En estos días se ha comentado en todos los medios de opinión un proyecto de ley encaminado, entre otras cosas, a modificar el destino actual de los préstamos que conceden los bancos a los usuarios del crédito; a regular las tasas de interés y a fijar la entidad nacional en la que deben mantenerse los depósitos monetarios una vez deducidas las colocaciones respectivas y el encaje bancario.

Comienzo por decir que el proyecto tiene propuestas buenas y malas, examinado con la óptica del ciudadano que utiliza el sistema bancario para sus transacciones diarias y para guardar su dinero después de un largo periodo en que ha estado reticente a confiar nuevamente sus ahorros a los bancos –por el sacudón inmisericorde del 99 que dejó a mucha gente en la calle y al Estado en apuros con una impunidad casi total de los responsables– pues ha preferido, a pesar de los riesgos, la rústica alcancía o el cómodo colchón a los dudosos custodios de papel o de membrete.
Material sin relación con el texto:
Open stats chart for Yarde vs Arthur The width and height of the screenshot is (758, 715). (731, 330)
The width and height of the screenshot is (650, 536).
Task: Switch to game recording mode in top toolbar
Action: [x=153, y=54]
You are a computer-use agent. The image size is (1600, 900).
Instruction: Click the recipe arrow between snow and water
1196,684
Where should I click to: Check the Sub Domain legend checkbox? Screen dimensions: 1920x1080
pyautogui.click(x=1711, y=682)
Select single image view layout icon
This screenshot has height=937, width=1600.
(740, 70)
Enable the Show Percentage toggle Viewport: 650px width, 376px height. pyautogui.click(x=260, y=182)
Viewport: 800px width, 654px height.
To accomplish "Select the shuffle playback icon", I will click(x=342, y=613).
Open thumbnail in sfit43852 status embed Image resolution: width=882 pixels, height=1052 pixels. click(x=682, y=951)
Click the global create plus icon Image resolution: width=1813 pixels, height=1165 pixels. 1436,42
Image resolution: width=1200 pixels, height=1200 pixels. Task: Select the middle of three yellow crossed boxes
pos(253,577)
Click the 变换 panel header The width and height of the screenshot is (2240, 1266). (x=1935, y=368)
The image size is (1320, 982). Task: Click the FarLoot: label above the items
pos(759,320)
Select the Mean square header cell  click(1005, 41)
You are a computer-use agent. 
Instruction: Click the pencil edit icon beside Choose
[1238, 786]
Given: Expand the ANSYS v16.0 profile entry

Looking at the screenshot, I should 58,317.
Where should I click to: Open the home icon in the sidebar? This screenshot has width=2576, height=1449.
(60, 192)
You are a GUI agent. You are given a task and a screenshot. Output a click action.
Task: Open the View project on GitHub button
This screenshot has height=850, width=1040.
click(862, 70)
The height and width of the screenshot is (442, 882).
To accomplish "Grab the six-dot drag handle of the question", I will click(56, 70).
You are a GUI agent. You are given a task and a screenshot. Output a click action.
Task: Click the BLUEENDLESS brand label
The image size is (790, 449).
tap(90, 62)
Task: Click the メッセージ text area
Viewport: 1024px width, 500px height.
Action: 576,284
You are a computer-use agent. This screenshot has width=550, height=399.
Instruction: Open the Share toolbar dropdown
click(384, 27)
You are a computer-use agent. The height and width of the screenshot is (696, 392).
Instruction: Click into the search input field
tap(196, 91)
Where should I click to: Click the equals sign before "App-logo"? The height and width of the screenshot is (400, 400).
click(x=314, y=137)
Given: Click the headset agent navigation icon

Estimo como positivo en el proyecto aquello que trata de establecer, con justicia, una relación porcentual entre la tasa activa y la tasa pasiva de los bancos para que filtre más hacia el depositante el beneficio de una labor intermediadora que tiene su origen en el propio peculio de este y de su confianza, lo que en buen romance significa el afán de que el cliente participe más del éxito bancario.

También es conveniente que los bancos no cobren a sus prestatarios valores adicionales por ningún concepto (comisiones u otros rubros), y la oportunidad puede ser valedera para que se elimine asimismo la cadena de recargos que tienen las tarjetas de crédito con distintas denominaciones que no deberían existir, como “emisión de estado de cuenta”, “mantenimiento” y “manejo”.

En cambio, miro como negativos la fijación de la tasa máxima de interés convencional por parte del Banco Central sin considerar al mercado, y el hecho de que se quiera obligar a los bancos a traer al país todos los depósitos que tienen en el extranjero para colocar, el 75% de ellos, “en créditos a los sectores productivos de acuerdo con la nomenclatura de las Cuentas Nacionales” y depositar el saldo “exclusivamente en el Banco Central del Ecuador”, una vez deducidos el encaje bancario legal y los fondos que se han entregado en créditos.

Varias veces en esta columna he mencionado la necesidad prioritaria de la reactivación productiva para crear fuentes de trabajo con efectos multiplicadores, pero imponer obligaciones proclives al estatismo en un sector tan sensible como el financiero no es precisamente lo más adecuado ni acertado, además de que al Estado le corresponde, según la Constitución, “garantizar el desarrollo de actividades económicas, mediante un orden jurídico e instituciones que las promuevan, fomenten y generen confianza”, y un procedimiento como el proyectado no ayudará a crear confianza sino todo lo contrario, al punto que los agitadores fundamentalistas de extrema izquierda y de siempre, ya comienzan, a propósito del tema, a lanzar dardos envenenados contra los bancos que están tratando de ganarse nuevamente la credulidad de la gente, aunque, a decir verdad, al ritmo de jugosas utilidades.

Muchas son las cosas que debe regular el Estado, pero se debe conjugar tiempo y objeto, y aunque hay que reducir las tasas de interés, esa no parece ser la vía. El principal empuje para la reactivación productiva debería provenir de créditos baratos que no comprometan la tranquilidad ni la seguridad de los depositantes, y de estímulos tributarios proporcionados por el Fisco.